After her father died, in 1562 Queen Mary sent orders to Kenyeouth MacKenzie of Kintail that he should bring Marie MacLeod to her in Edinburgh. Another man, James McConeill, claimed her custody, but MacKenzie brought her to the queen. Marie joined the queen's household as a lady of her chamber.

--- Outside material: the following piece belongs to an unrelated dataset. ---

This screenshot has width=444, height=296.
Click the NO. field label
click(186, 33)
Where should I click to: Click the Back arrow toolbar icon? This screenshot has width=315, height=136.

On Christmas Eve 1562, Queen Mary bought clothes for Marie MacLeod, including black velvet for a riding hood and veil, and silk chamlet for a petticoat, bodice, and sleeves. In February 1563 she was a given a length of plaiding and a farthingale. In March 1565, Queen Mary ordered an outfit for Marie made of scarlet stemming for a cloak and a skirt front, known as a "devanter", possibly a riding costume. Marie and another young woman, Margaret Fame, were bought clothes made of black stemming as maidens in the queen's chamber and were provided with sheets and a mattress to sleep near the queen. Stemming was a woollen cloth.

== Lands of Trotternish ==
According to the lawyer and exchequer official John Skene, who made a note of crown lands in 1595, the Lords of Session transferred the lands of Trotternish, Uist, and Sleat from Marie Macleod to the crown. James V had granted these lands to her grandfather Alasdair Crotach MacLeod in November 1542.